Die simple Wahrheit scheint zu sein, dass es vielen Wählern bei Wahlen nicht mehr vornehmlich um die Frage geht, ob eine Partei auf der linken oder rechten Seite des politischen Spektrums einzuordnen ist. Ausschlaggebend ist offenbar vielmehr, ob sie sich entschieden gegen die Politik der etablierten Parteien stellt, deren politische Programme in vielen Belangen, vor allem auch in wirtschaftspolitischen Fragen, für die meisten ohnehin kaum mehr zu unterscheiden sind.
Bei den nächsten Wahlen in Deutschland wird all das nicht aus der Welt geschafft und für die Wähler irrelevant geworden sein. Nur kann durchaus der Eindruck entstehen, CDU und SPD sorge das nicht sonderlich.
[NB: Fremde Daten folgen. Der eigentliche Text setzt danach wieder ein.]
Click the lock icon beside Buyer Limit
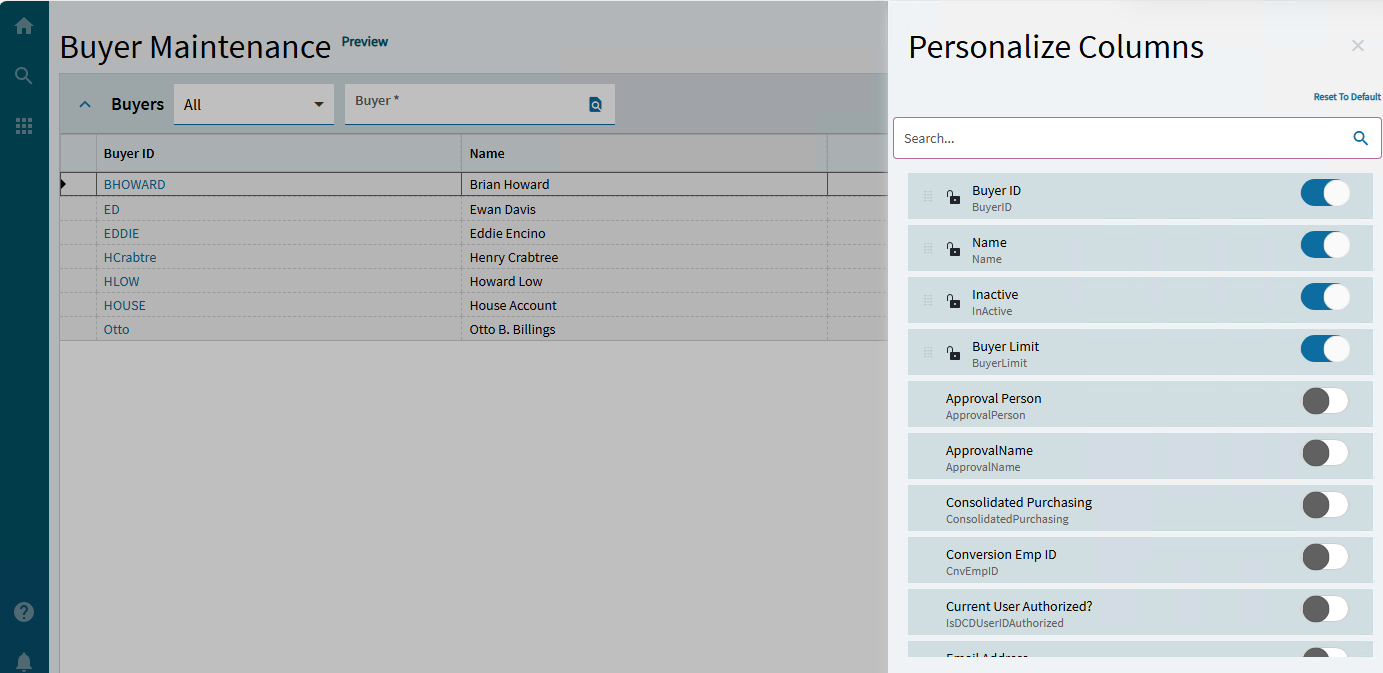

Wahlvorschau 2017: Wahlen in NRW und im Bund

In einem Jahr, das heißt im Mai 2017, ist es soweit. Dann wird in Nordrhein-Westfalen ein neuer Landtag gewählt und voraussichtlich Ende September 2017 ein neuer Bundes­tag. Die NRW-Wahl gilt vielen als „kleine Bundestagswahl“. Regiert wird NRW von einer rot-grünen Koalition mit der populären SPD-Politikerin Hannelore Kraft als Ministerpräsidentin. Die AfD ist im nordrhein-westfälischen Landtag bisher nicht vertreten. Es erscheint allerdings als sicher, dass sie auch dort den Einzug ins Parlament schaffen wird. Die neueste Umfrage, durchgeführt von Infratest Dimap Ende Februar – also noch vor den über den Erwartungen liegenden Erfolgen der AfD bei den Landtagswahlen in Baden-Württemberg, Rheinland-Pfalz und Sachsen-Anhalt – sieht die AfD in NRW bei 10 Prozent. Laut dieser Umfrage schafft auch die Linkspartei (7 Prozent) den Einzug in den Landtag. FDP (7 Prozent) und Grüne (9 Prozent) sind wieder im Landtag vertreten, die Piraten scheiden demnach jedoch daraus aus. (7)
Die SPD kommt laut den Meinungsforschern von Infratest auf 31 Prozent, die CDU auf 33 Prozent. Das heißt, nach dieser Umfrage gibt es aktuell weder für Rot-Grün noch für Schwarz-Gelb eine Mehrheit in NRW – eine mittlerweile vertraute Ausgangslage. Das bedeutet in jedem Fall, dass die Regierungsbildung in NRW nach der Wahl im Mai 2017 schwieriger werden wird als nach den letzten Wahlen 2012, bei denen Rot-Grün auf einen Stimmanteil von 50,4 Prozent (SPD 39,1 Prozent, Grüne 11,3 Prozent) gekommen war.
Selbstverständlich ergeben die Umfragen von Infratest Dimap allein noch kein solides Bild und bis zur NRW-Wahl kann sich noch viel ändern. Beunruhigend für SPD wie auch für CDU sollte jedoch sein, dass beide Parteien in den genannten Umfragen seit September 2015 – also seit der bedingungslosen Öffnung der deutschen Grenzen für Flüchtlinge – Zustimmung verloren haben (SPD: minus 5 Prozentpunkte, CDU: minus 2 Prozentpunkte), während die AfD seitdem deutlich hinzugewinnen konnte (plus 6 Prozentpunkte). (8)
Insofern spiegelt sich hierin dieselbe Entwicklung wider, die auch in den Ergebnissen der jüngsten Landtagswahlen ihren Ausdruck fand.
Freilich wird die Flüchtlingspolitik bei den Wahlen im nächsten Frühjahr und Herbst kaum mehr das dominierende Thema sein. Seitdem die Balkanroute geschlossen wurde, ist der Flüchtlingsstrom nach Deutschland ohnehin fast verebbt. Die Unzufriedenheit mit den etablierten Parteien wird indes schon noch ein Thema sein und die AfD hat mit den letzten Landtagswahlen erkennbar den Nimbus der Denkzettel-Partei erworben. Mehr noch ist sie gegenwärtig die einzige Partei, der das – seit den inzwischen abgestürzten Piraten – in Deutschland gelungen ist. Eine Alternative zur „Alternative für Deutschland“ gibt es für die mit der Politik der etablierten Parteien Unzufriedenen mit anderen Worten offenbar nicht. Jedenfalls gibt es sie nicht, wenn Wähler ihre Unzufriedenheit bei Wahlen wirksam zum Ausdruck bringen wollen.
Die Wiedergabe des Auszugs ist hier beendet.